If you have two loaves of bread sell one and buy flowers. For although the bread will nourish your body, the flowers will nourish your soul.

Wednesday, March 30, 2011

The Art of Thrifting or Fleas 101

Often, when discussing flea marketing with someone who isn't into it, I'll get a comment like..."It just looks like a bunch of junk to me"... or something to that effect. And the truth of the matter is...it usually is mostly junk. And it really isn't for everyone. Some don't have the time and some just aren't interested. But for those of us who love it, it's a combination of antiquing, bargain hunting, collecting, and the thrill of the hunt. A few of my friends over the years have asked for advice on how to be a successful thrifter. So I've put together a few pointers. 

1. Find your shops.
    Most towns have Goodwill, Rescue Mission or Salvation Army thrift stores
    where they sell donated items. Sometimes you can also find church 
    sponsored second hand shops and privately owned consignment stores.
    You'll find ones you like more than others.

2. Visit frequently.
    It's all in the timing. Sometimes you find a lot, sometimes you leave empty 

3. If you find something you really want, you'd better get it...it might not be 
    there if you go back later.
4. Arm yourself with a few simple useful shopping tools. 
    Make sure you have your reading glasses with you if you use them, or have 
    a small magnifying glass for reading the backs of dishes, silverware, labels, 
    etc.  A measuring tape of some kind is also handy. A magnet is useful if 
    you're shopping for brass (it isn't magnetic...painted metal is). Keep a 
    notepad if you're looking for something specific (measurements, 
    manufacturers, color swatches...) A wonderful price on a hall table doesn't 
    do you any good if it doesn't fit in the space.

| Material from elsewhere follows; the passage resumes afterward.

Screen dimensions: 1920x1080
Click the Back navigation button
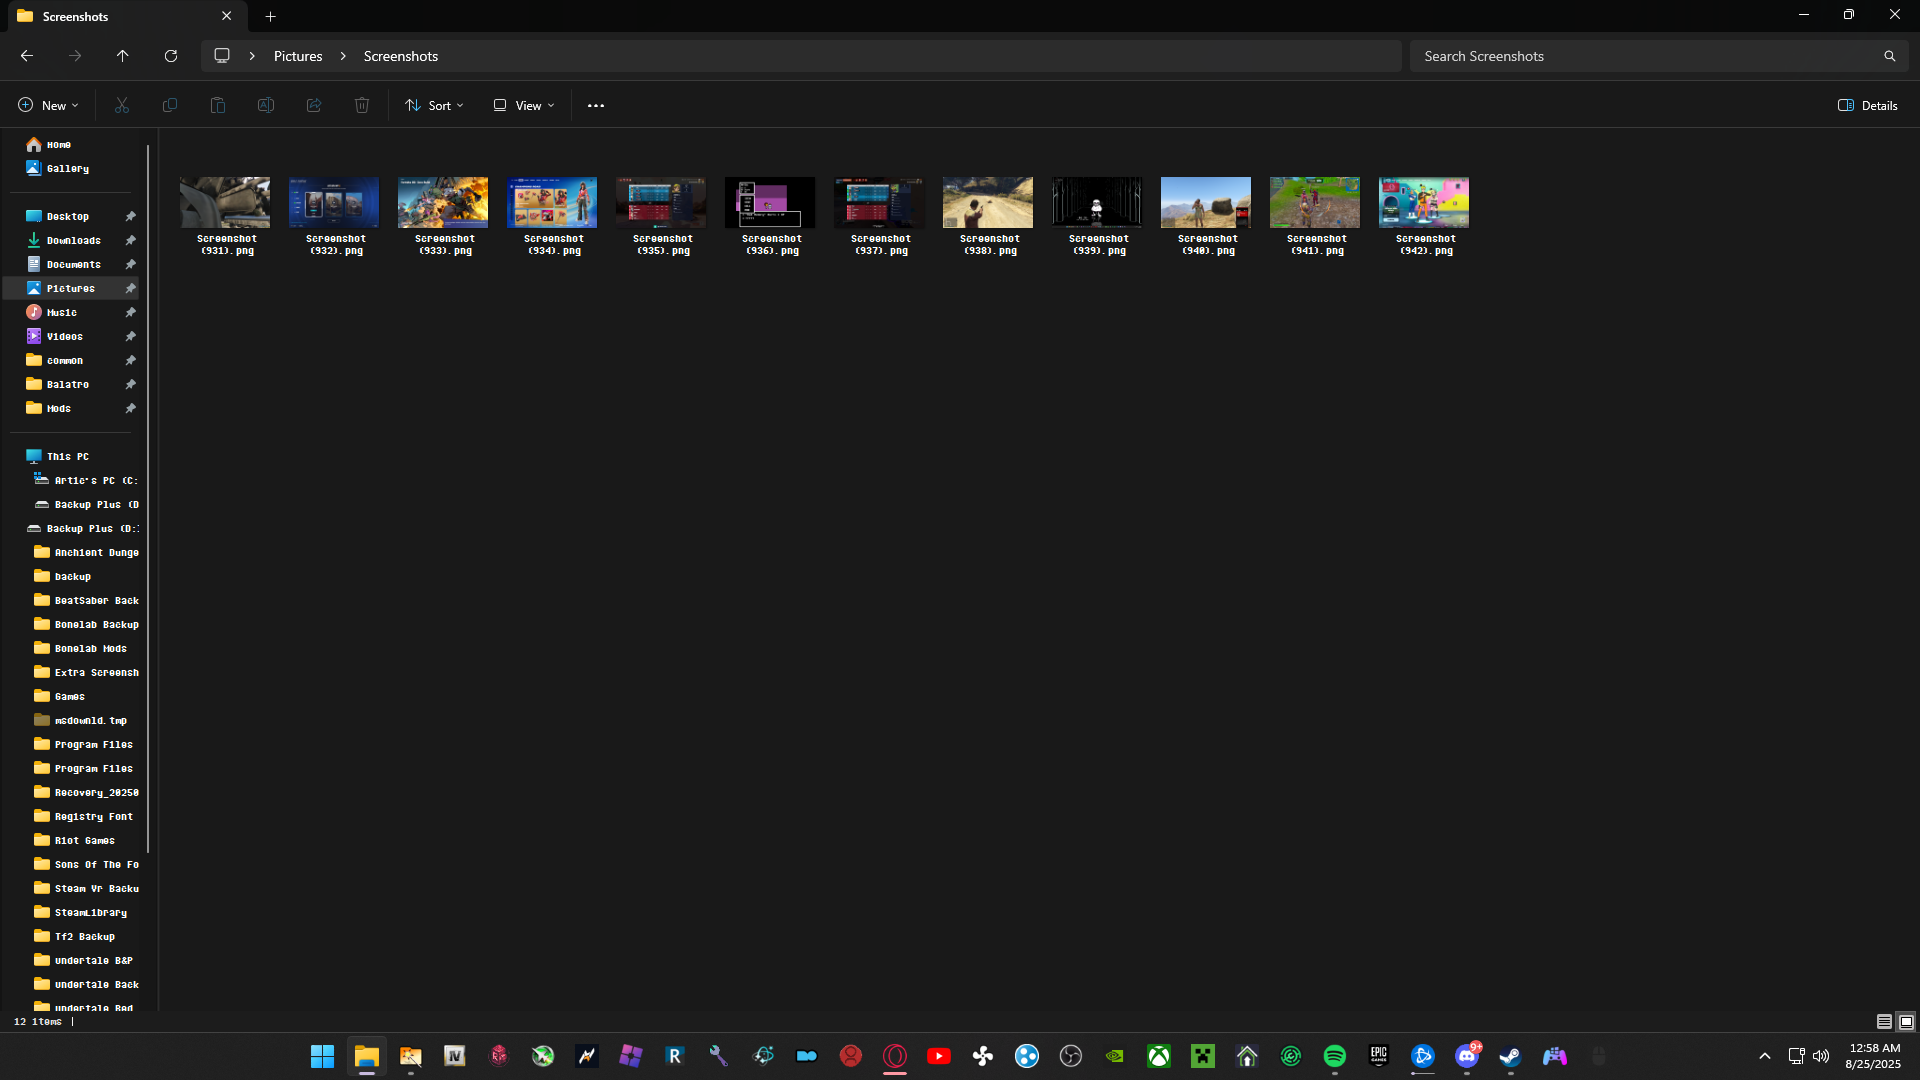[26, 55]
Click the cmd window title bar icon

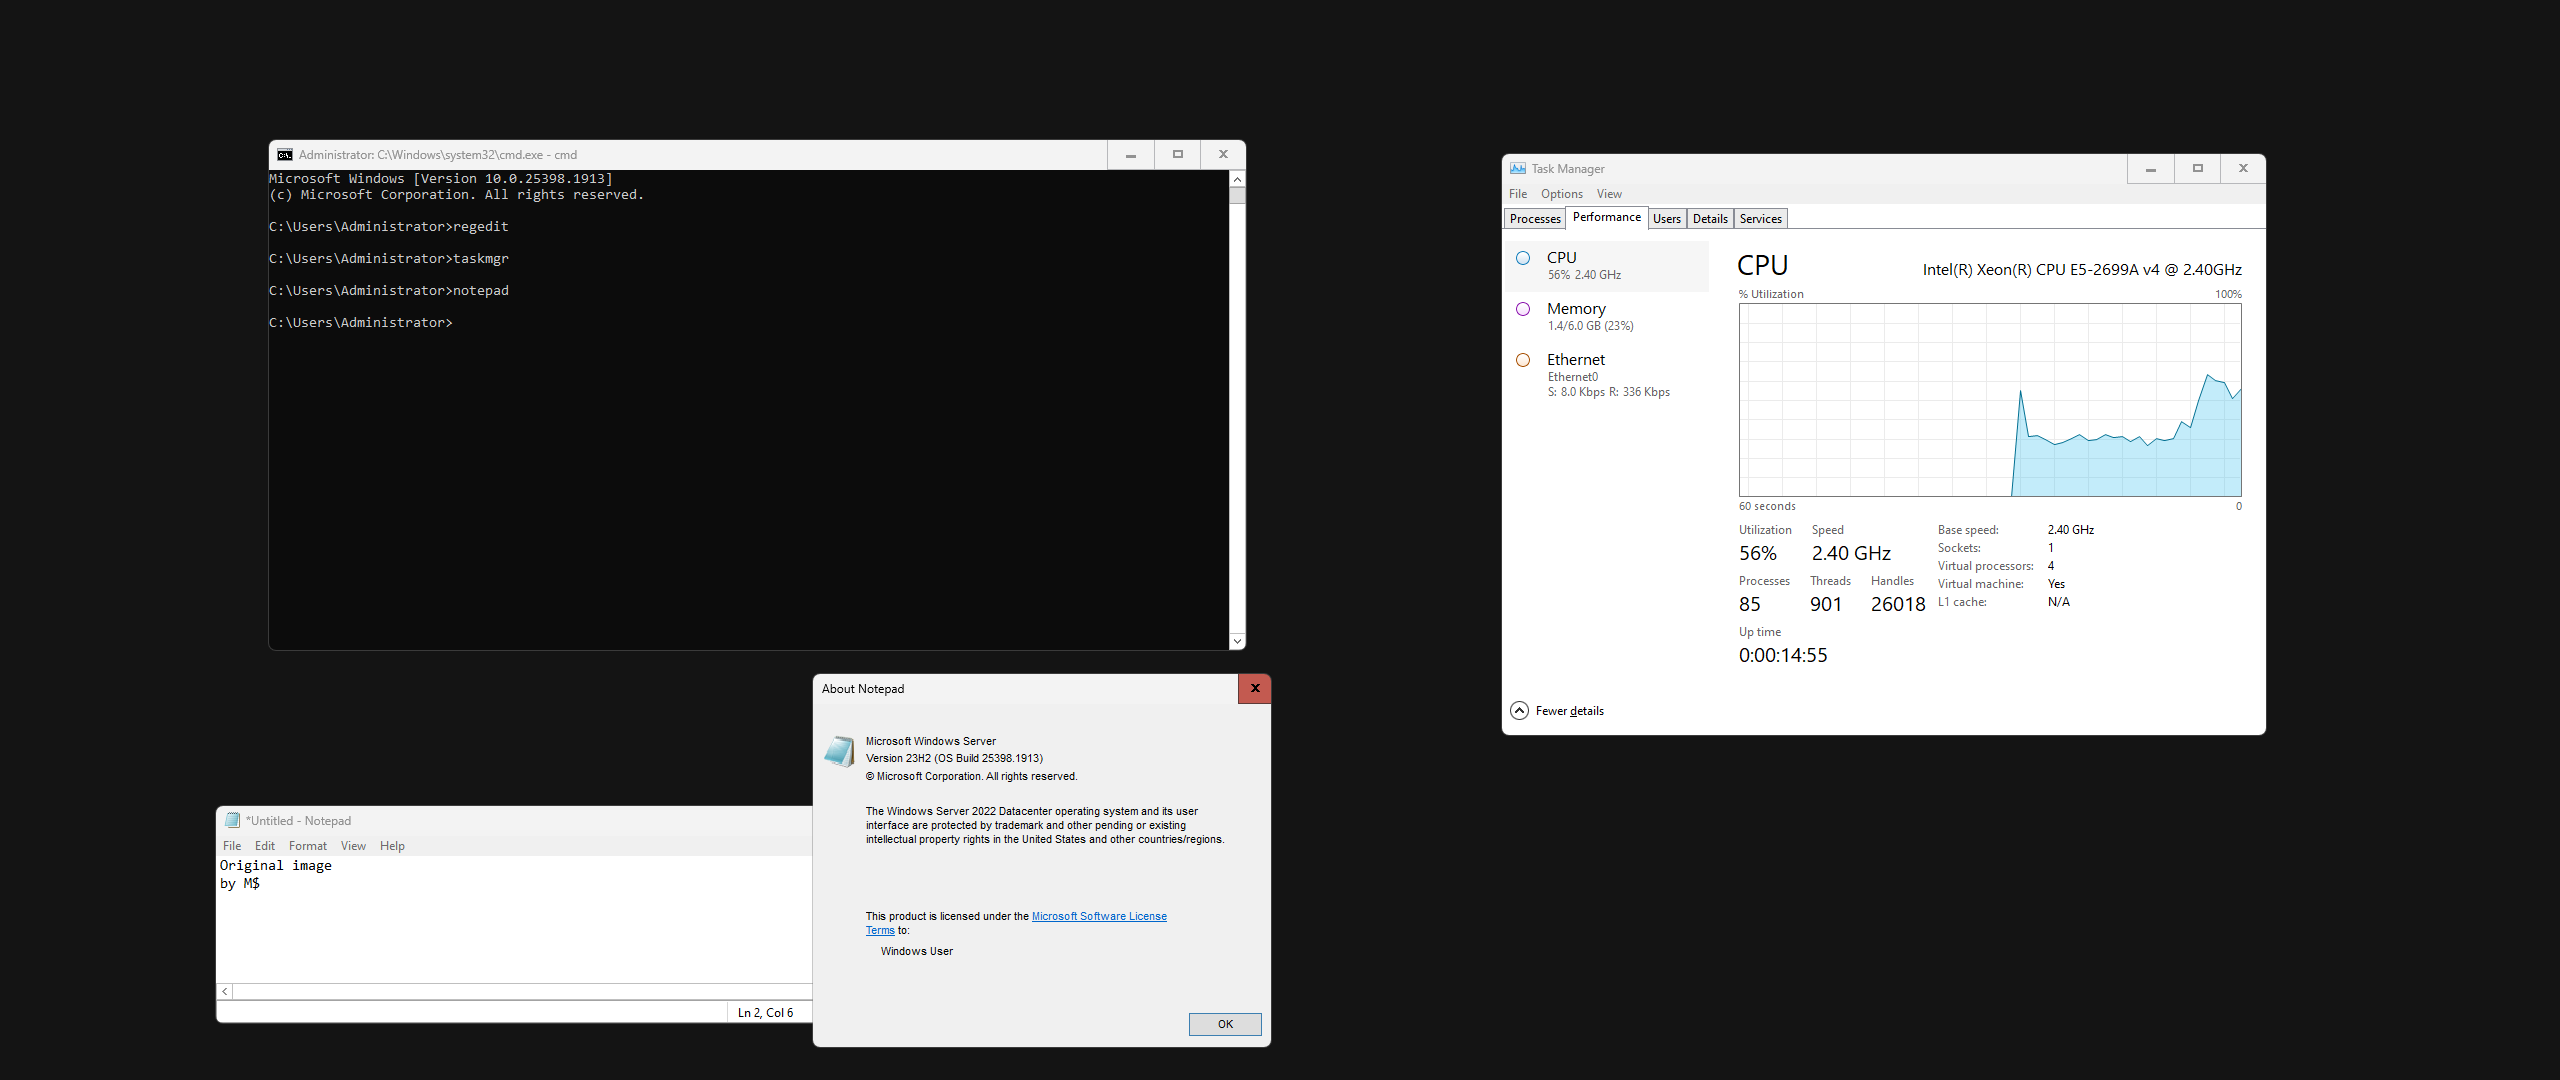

5. Don't assume because you found it in a thrift store that it's thrifty.
    This is a biggie. Items are priced by fallible human beings. They don't
    always make good judgment calls. 
    Use common sense. I've seen used items priced higher at a flea market
    than could be purchased new elsewhere.

6. Always look in boxes, small and large.
    If you watch your fellow shoppers, you'll notice that the majority walk past  
    without looking in boxes and underneath things. I've found a lot of goodies 
    that way.

Both the lamp and the chair were found in a corner at Goodwill, still in their original packing in boxes from Pottery Barn. They were $4 and $3. I later found the lamp in a PB catalogue for $79.

7. Take advantage of bargain days.
    Some thrift stores have special bargain days. One of the stores I shop 
    at has "frugal fridays". You can purchase one item at 50% off. Another day
    each week they offer the same discount on books, another day, clothing.
    I found a basket of crystal votives. You couldn't tell what they were at first.
    Each was wrapped individually in a paper towel. There were 8 for $5. Not a 
    bad price. But it was Friday...I paid $2.50...much better!


8. Think outside the box...Imagine the possibilities.
    This is probably one of the more difficult challenges. Just remember that 
    almost anything can be painted. Look for shape and form. A nicely shaped 
    yucky colored basket could be spray painted another color to match your   
    child's room. The same thing goes for a classic wooden candle holder or
    picture frame. A terrible looking floral arrangement might be in a great 
    looking container. If the price is right, it might be worth it just to buy it for 
    the container and pitch the contents. 
    I almost passed up these napkin rings at 75 cents for 9 because of the
    But with a light sanding and a coat of rubbed bronze spray paint they're 
    now more current and neutral. 

I found this pottery and wicker basket in a color I didn't want for $4 and knew I could spray paint it white. I think it will be really pretty full of ivy.

9. A little cleaning goes a long way.
    Often glassware in a thrift shop has not been cleaned, is cloudy, and not 
    very appealing. The same item taken home and washed til it sparkles will 
    be beautiful.

10. Thrifting is a wonderful economical way to build a collection of something.
     When you are on a budget, you don't always have the money to go out 
     and purchase an entire set of crystal, china, candleholders, silverware, 
     etc....   But you can afford a couple dollars at a time.  

For example...a long time ago I bought this heavy glass star votive candle holder from Avon. It's just so pretty lit, and I've always loved it. Once, when at my Aunt Lois's house, I noticed that she had several clustered together on her table and I loved the look. I started finding them at flea markets and yard sales. I've never paid more than $2 for one, and most were 50 cents to a dollar. I now have 15. That seems like a lot but they look awesome lined up on a mantle, down the center of a long table runner, or lining the patio wall at night.

In closing.... 
When it comes to flea market, yard sale, and thrift store shopping, it's very easy to become a pack rat. I try to follow two rules of thumb. First, I've become pretty choosy. The item has to be either something I can really use, or something I really love. And secondly, I then try to get rid of something I don't really use or really love.

A final thought....
If you get home and a few days later think "why in the world did I buy this?" remember, this isn't brain surgery.  You probably didn't pay much for it....donate it back!   lol!